Karl se tut, se leva de la balançoire, tourna le dos à Frank et se mit à pleurer.
-Tu crois que je ne me suis jamais fait cette réflexion ? Tu crois que je n'ai jamais culpabilisé ? Tu crois vraiment que chaque année je vais sur la tombe de ton petit frère sans lui présenter mes excuses ? Je sais très bien que j'ai ma part de responsabilité, mais je sais aussi qu'on ne peut pas tous les deux sombrer, sinon, il n'y aurait personne pour soutenir l'autre. Alors, je prends sur moi, en me disant qu'à présent, plus rien ne peut être changé. Que l'on a plus aucun pouvoir sur cet incident, et qu'il faudrait continuer d'aller de l'avant. Je pense que c'est ce que Mike aurait voulu. Enfin, c'est ce que je me dis, et je pense que tu devrais faire pareil. Reprends-toi.
Karl se mit à avancer. Il fit quelques pas avant que Frank ne l'arrête.
-Attends.
-...
-Crois-tu en la vie après la mort ?
-C'est quoi cette question ?
-Réponds !
-Ça dépend de ce tu entends par là. Réincarnation ou vie éternelle ?
-Peu importe.
-S'il s'agit de la vie éternelle, donc , enfer et paradis, j'y crois.

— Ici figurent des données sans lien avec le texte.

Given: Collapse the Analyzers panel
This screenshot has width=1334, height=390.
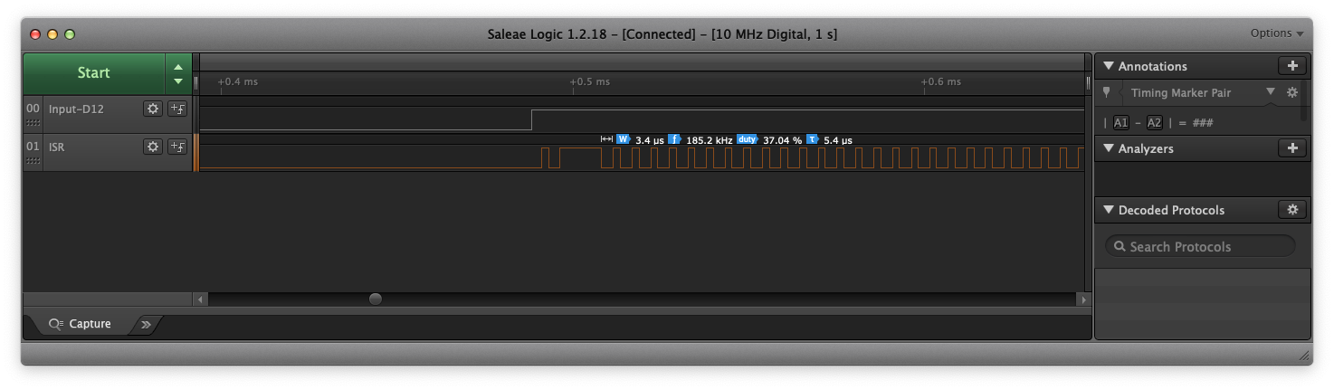Looking at the screenshot, I should [x=1109, y=148].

-Je vois. Imaginons que j'acquière la capacité de voir comment les gens autour de moi pourraient mourir et que j'aie la possibilité de les sauver, crois-tu que ce serait un cadeau du paradis ? Ou peut-être un cadeau de mon petit frère !?
-Je crois que si tu venais à acquérir une telle capacité, ce serait un cadeau du ciel. Un cadeau censé te réconforter et t'empêcher de culpabiliser à nouveau sur la mort de quelqu'un.
-Imaginons cette fois-ci que l'échec au sauvetage de la personne me coûtait la vie, me conseillerais tu de recourir à ce pouvoir?
-Là, c'est ta conscience qui jouera le plus grand rôle. Vivre avec la mort de quelqu'un sur la conscience ou mourir pour quelqu'un ? Le choix semble évident je pense. Et puis, t'es déjà habitué à vivre avec ce poids sur la conscience, mais là encore, tu ne seras responsable de rien. Mais si tu penses pouvoir le faire, n'hésite jamais à venir en aide à quelqu'un.
-Je suis surpris, je ne savais pas que tu pouvais parler ainsi. Comme quoi, même toi, tu peux dire des choses intelligentes.
-Non mais, tu t'entends parler ? Avec ton histoire bizarre sur le fait de pouvoir voir la mort...
L'atmosphère semblait d'un coup beaucoup plus détendue. Les deux garçons se mirent à rire, ce qui attira l'attention des petits enfants jouant au foot, qui , sans en connaître la raison, se mirent également rire. Au bout d'un moment, quand le silence s'installait de nouveau, deux mots sortirent de la bouche de Frank, deux mots près qu'imperceptibles que personne ne pu entendre.
-Merci beaucoup.
Les deux hommes décidèrent de se séparer sur cette note plutôt positive. Arrivé chez lui Frank fixa longtemps le cahier avant d'enfin se poser et l'ouvrir.